Print the line containing "You are a GUI" and all lines after it to the end of the records below, exactly as written. No pictures.

## DATASET ENTRIES
┏━━

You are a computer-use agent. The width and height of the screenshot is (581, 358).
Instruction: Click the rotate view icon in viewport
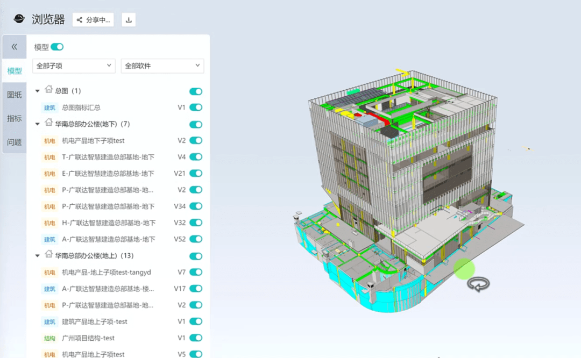pyautogui.click(x=478, y=284)
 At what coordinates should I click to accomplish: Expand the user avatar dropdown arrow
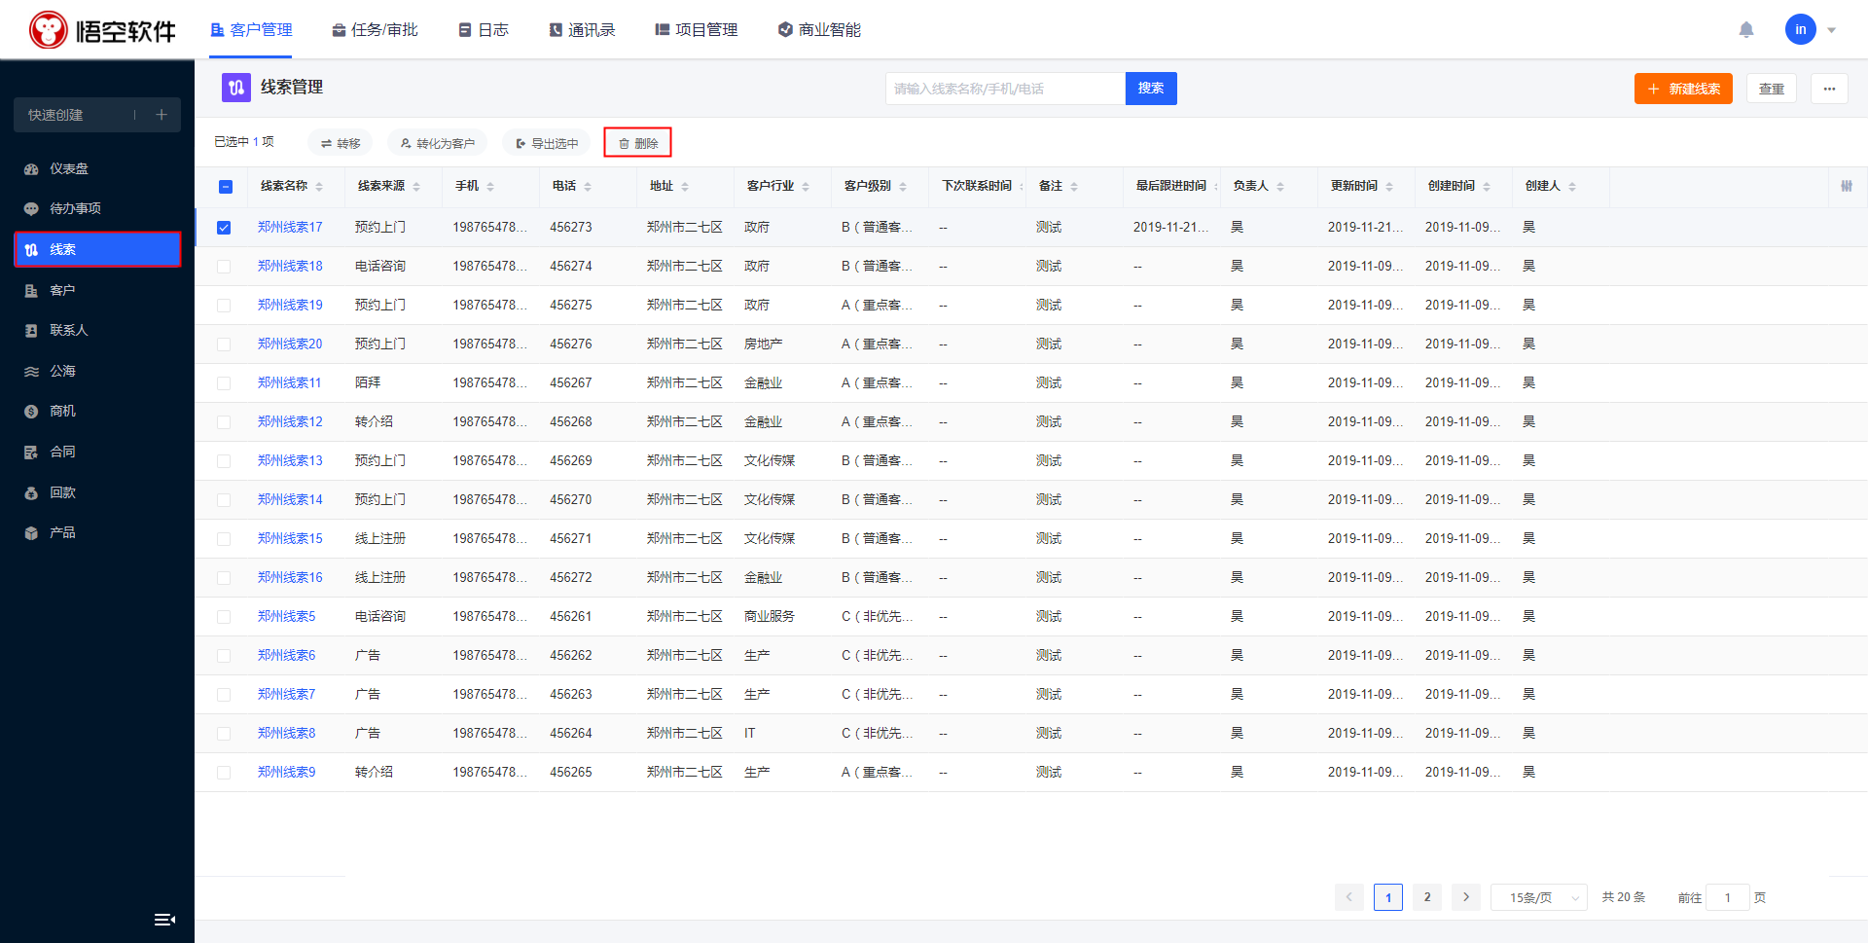click(x=1832, y=30)
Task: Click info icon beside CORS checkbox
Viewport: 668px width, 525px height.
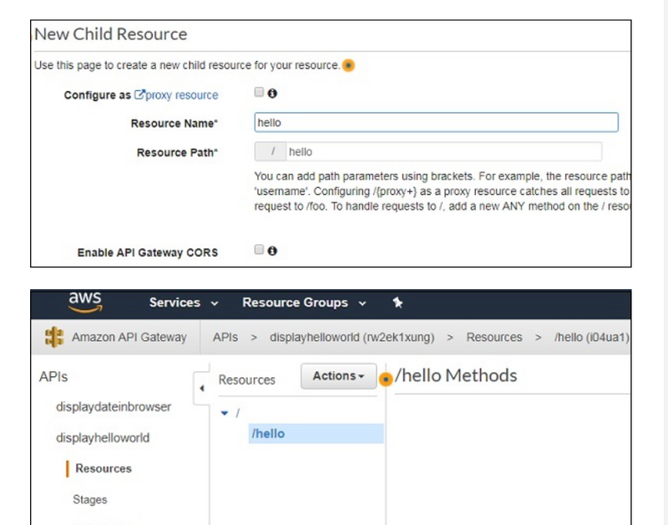Action: 272,250
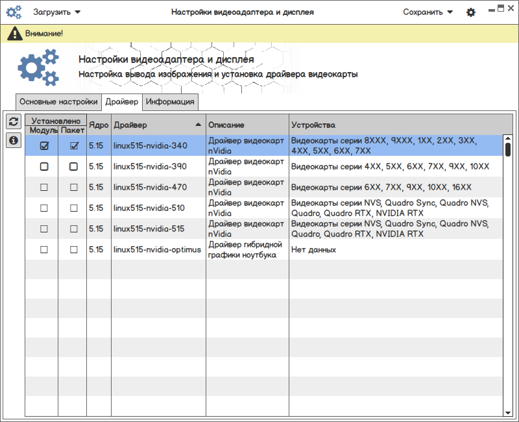519x422 pixels.
Task: Click the Устройства column header
Action: point(396,125)
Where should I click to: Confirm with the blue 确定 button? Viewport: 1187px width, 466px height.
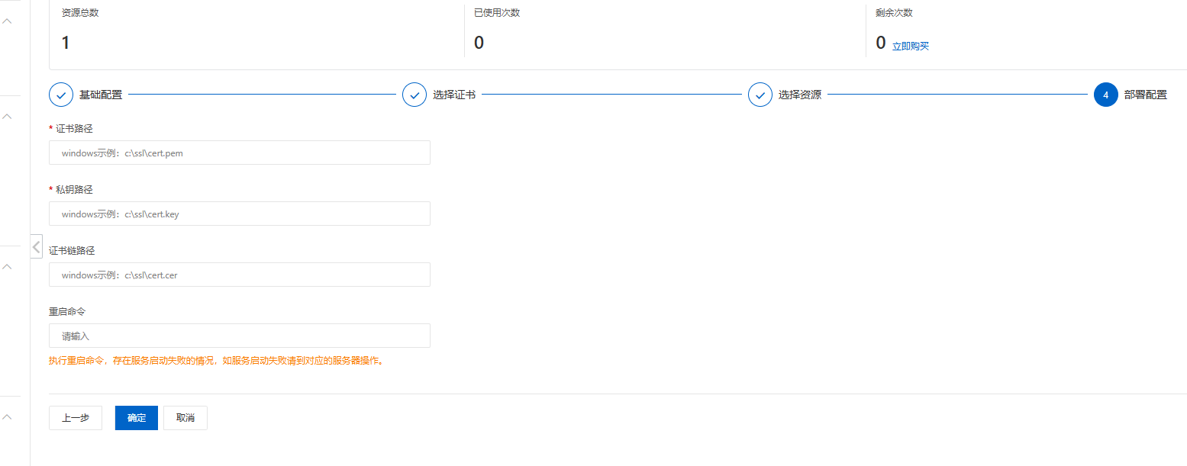(x=137, y=418)
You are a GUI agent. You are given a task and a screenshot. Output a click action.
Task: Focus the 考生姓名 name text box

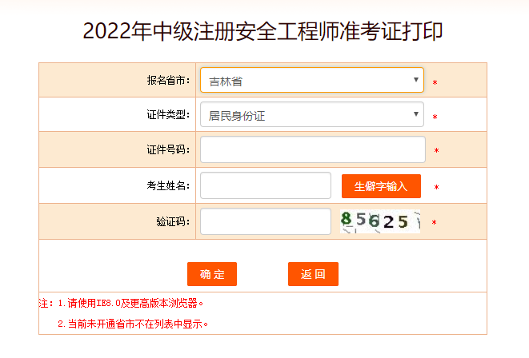(x=265, y=185)
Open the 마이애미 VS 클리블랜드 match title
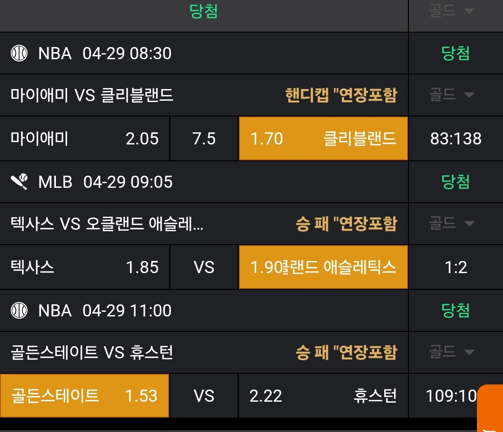This screenshot has height=432, width=503. (92, 96)
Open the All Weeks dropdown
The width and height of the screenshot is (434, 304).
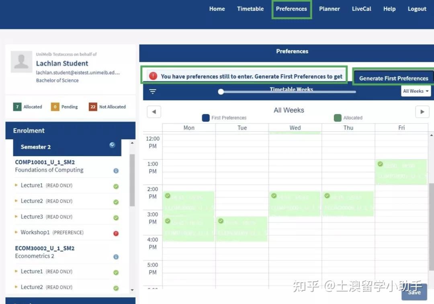click(416, 91)
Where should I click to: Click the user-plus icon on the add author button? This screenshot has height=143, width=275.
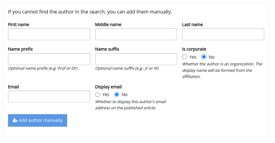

┗━━

## RESPONSE TO THIS EXERCISE
You are a GUI agent. You are given a task and a screenshot. Output a click action.
Task: Focus the 考生姓名 name text box

(x=265, y=185)
Open the 마이애미 VS 클리블랜드 match title
This screenshot has height=432, width=503. (92, 96)
Open the All Weeks dropdown
The width and height of the screenshot is (434, 304).
click(416, 91)
Where should I click to: Click the user-plus icon on the add author button? This screenshot has height=143, width=275.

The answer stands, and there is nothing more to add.